Pregnancy / Lactation

Pregnancy consideration:  

US FDA pregnancy category: Not assigned. 

Lactation:   

Excreted into human milk is Not known.  

Pregnancy category: 

• Category A: well-controlled and Satisfactory studies do not show risk to the fetus in the first/later trimester.        
• Category B: there was no evidence of risk to the fetus in animal studies, and there were not enough studies on pregnant women        
• Category C: there was evidence of risk of adverse effects in animal reproduction studies, and no adequate evidence in human studies must take care of potential risks in pregnant women.       
• Category D: adequate data available with sufficient evidence of human fetal risk from various platforms, but despite the potential risk, and used only in emergency cases for potential benefits.        
• Category X: Drugs listed in this category outweigh the risks over benefits. Hence these categories of drugs need to be avoided by pregnant women.        
• Category N: There is no data available for the drug under this category 

Pharmacology

Pharmacology: 

Pharmacodynamics: 

Mechanism of Action 

It obstructs the function of glucan synthase, an enzyme crucial in producing 1,3-beta-D-glucan, which is a vital constituent of the fungal cell wall. 

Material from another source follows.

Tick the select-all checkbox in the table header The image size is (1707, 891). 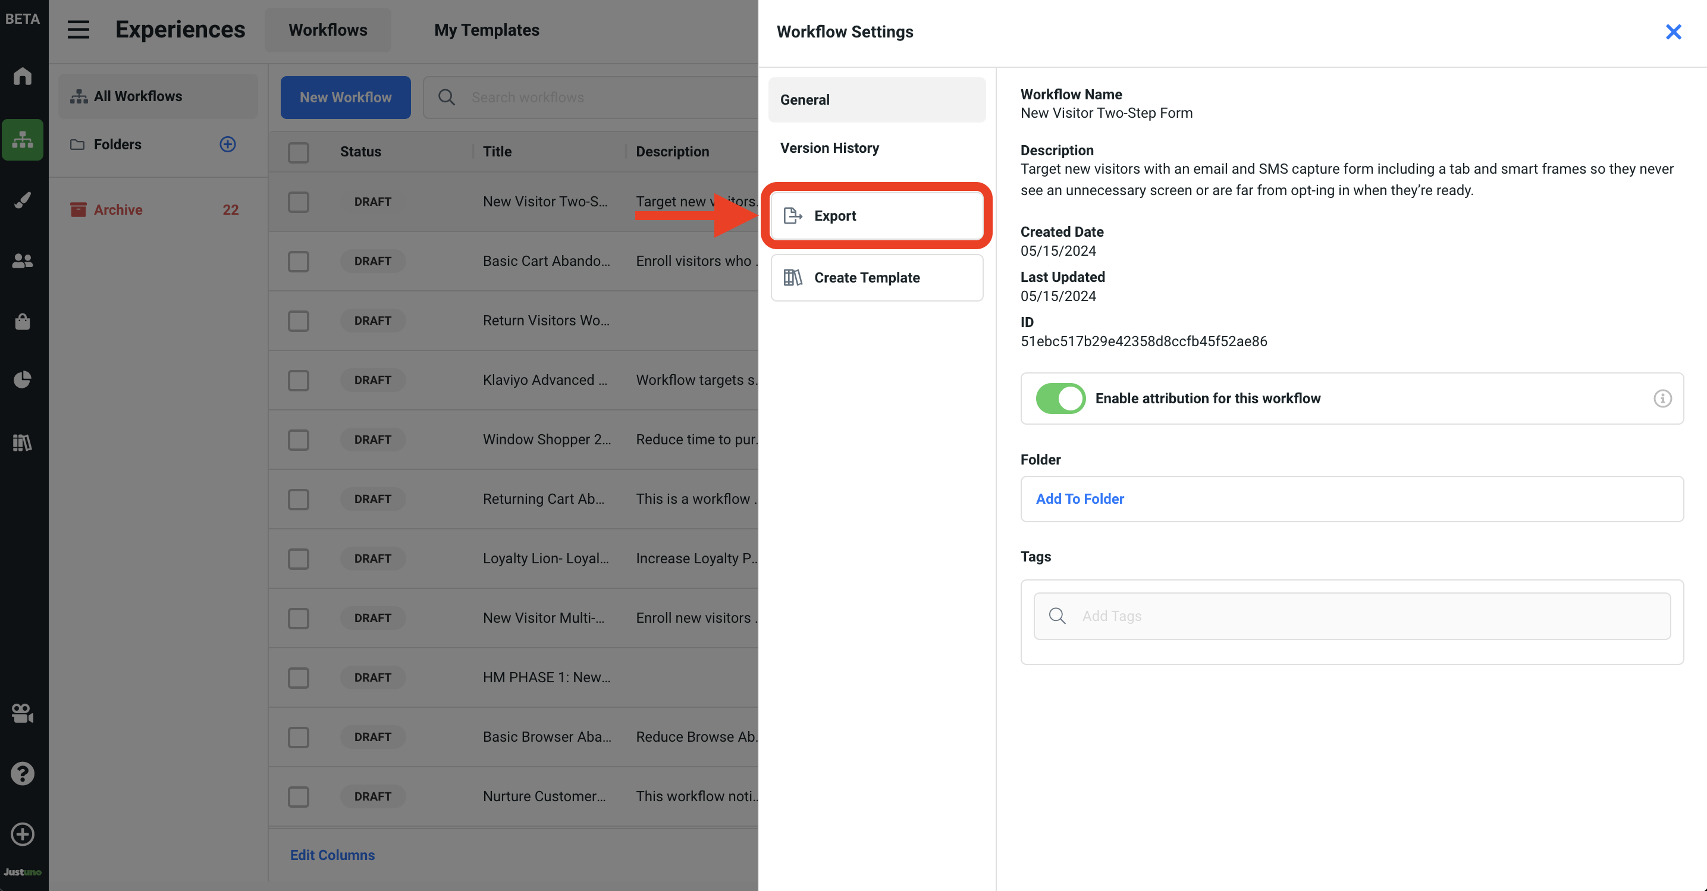(298, 152)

Time-kill studies have indicated that its fungicidal activity against candidal species is contingent on its concentration. It has been demonstrated to exhibit activity against a majority of isolates of the listed microorganisms in both laboratory settings and actual clinical infections 

• Candida dubliniensis 
• Candida krusei 
• Candida lusitaniae 
• Candida auris 
• Candida tropicalis 
• Candida keyfr 
• Candida parapsilosis 
• Candida glabrata 
• Candida guilliermondii

Pharmacokinetics: 

Absorption 

The peak plasma concentration occurs between 4 to 6 hours after administration. When fasted, the concentration is 435 ng/mL, while when fed, it is 629 ng/mL. The AUC is 6832 ng·hr/mL in the fasted state and 9867 ng·hr/mL in the fed state. 

When ibrexafungerp is administered with a high-fat meal containing 800-1000 calories (50% fat), there is a 32% increase in its peak plasma concentration and a 38% increase in its AUC compared to when taken in a fasted state.  

Distribution 

The volume of distribution (steady-state) of the drug is approximately 6000 L. The drug is highly protein-bound, with more than 99% of it being bound to plasma proteins. 

Metabolism 

The drug is primarily metabolized through hydroxylation by the CYP3A4 enzyme. This is followed by glucuronidation and sulfation of a hydroxylated inactive metabolite. 

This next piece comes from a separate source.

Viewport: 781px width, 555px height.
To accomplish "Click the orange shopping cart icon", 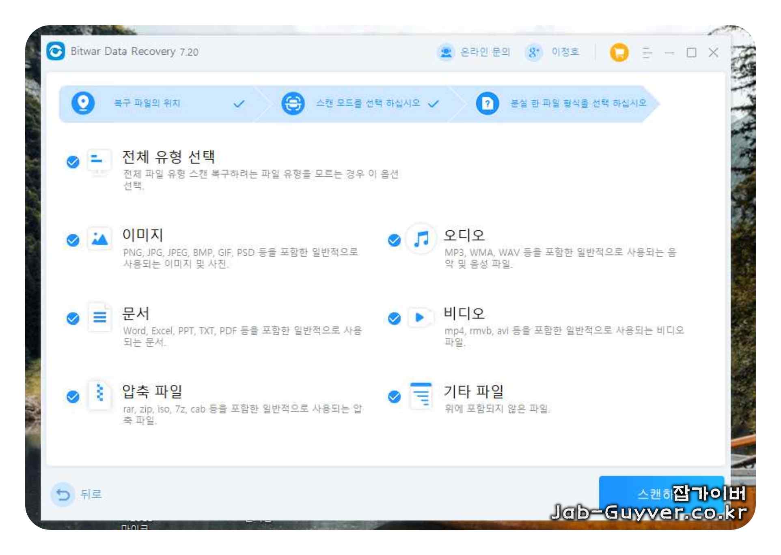I will point(619,52).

Elimination and Excretion 

The half-life of the drug is 20 hours. The drug is predominantly eliminated through feces (90%), with 51% of it being unchanged. A small percentage of the drug is eliminated through urine (1%). 

Adminstartion

Administration: 

Oral administration  

ibrexafungerp should be administered as prescribed by a healthcare provider or according to the instructions on the medication label. It is typically taken orally, with or without food, depending on the specific instructions for the formulation being used.

It is important to take the drug at the same time every day to maintain a consistent level in the bloodstream. If a dose is missed, it is recommended to take it as soon as possible, unless it is almost time for the next scheduled dose, in which case it is advisable to skip the missed dose and resume with the regular dosing schedule. 

It is essential to follow the prescribed dosing schedule and not to take more or less than the recommended amount unless directed by a healthcare provider. 

Patient Information Leaflet

Patient information leaflet 

Generic Name: 

Pronounced:  

Why do we use ibrexafungerp? 

ibrexafungerp is an antifungal medication that is used to treat certain types of fungal infections. It is specifically indicated for the treatment of vulvovaginal candidiasis (VVC), otherwise as vaginal yeast infections, caused by Candida species in adult women.

It works by inhibiting the fungal enzyme beta-glucan synthase, which is necessary for the formation of the fungal cell wall. This leads to the disruption of the cell wall and subsequent death of the fungal cell. ibrexafungerp is not effective against bacterial infections or viral infections as common cold or flu.